Hi,
I like your idea. I threw together a quick pdksh script to implement
something like you suggest. It assumes you have ncdump and the NetCDF
operators (in particular the ncatted program). Basically, I ncdump the
file, and calculate the MD5 sum. I then create a global attribute called
md5sum. To check the file, I ncdump it again, being careful not to
include the line containing the md5sum global attribute. If you look at
the attached script you'll get the idea.
The script seems to work OK on my Linux box, but I guess it is slow and
inefficient, especially on large NetCDF files.
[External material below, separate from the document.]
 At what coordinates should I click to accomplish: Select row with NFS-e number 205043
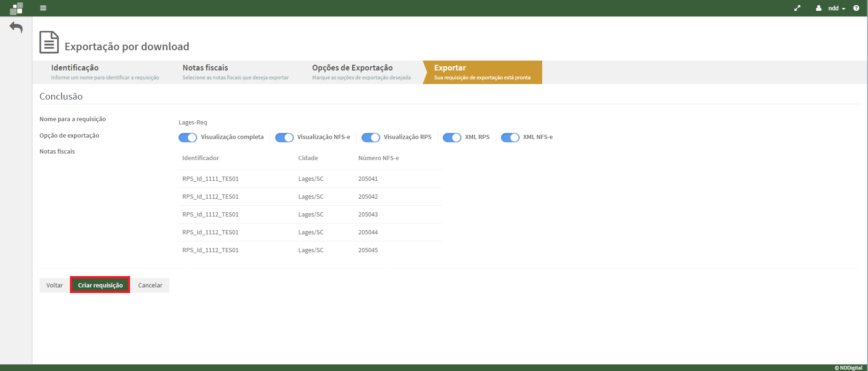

Perhaps someone has a
better solution, or might refine the script a bit?
Tim Hume
Bureau of Meteorology Research Centre
Melbourne
Australia
Script follows:
#!/bin/ksh
#
# A quick and dirty hack to incorporate a MD5 sum in a NetCDF file.
#
# Tim Hume.
# 4 February 2005.
export PATH=/bin:/usr/bin:/usr/local/bin:/arm/tph/bin
#
# Defaults.
#
action=checkmd5
ncfile=""
while [[ $# -ge 1 ]]
do
case "${1}" in
( "-C" | "-c" )
action="checkmd5"
shift
;;
( "-S" | "-s" )
action="makemd5"
shift
;;
( "-H" | "-h" )
echo "Usage: sign_netcdf [ -C ] [ -S ] file.nc"
exit 0
;;
( * )
ncfile="${1}"
shift
;;
esac
done
if [[ ! -f "${ncfile}" ]]
then
echo "E: No such file: ${ncfile}"
exit 1
fi
#
# Now check an existing MD5 sum, or create a new one.
#
md5sum=$(ncdump "${ncfile}" | grep -E -v -e '[[:space:]]+:md5sum =' | md5sum |
awk '{print $1}')
if [[ "${action}" == "makemd5" ]]
then
ncatted -h -a md5sum,global,o,c,"${md5sum}" "${ncfile}"
else
md5sum_att=$(ncdump -h "${ncfile}" | grep -E -e '[[:space:]]+:md5sum ='
| awk -F\" '{print $2}')
if [[ "${md5sum}" == "${md5sum_att}" ]]
then
echo "Good MD5 sum: ${md5sum}"
else
echo "Bad MD5 sum. Actual sum is: ${md5sum}"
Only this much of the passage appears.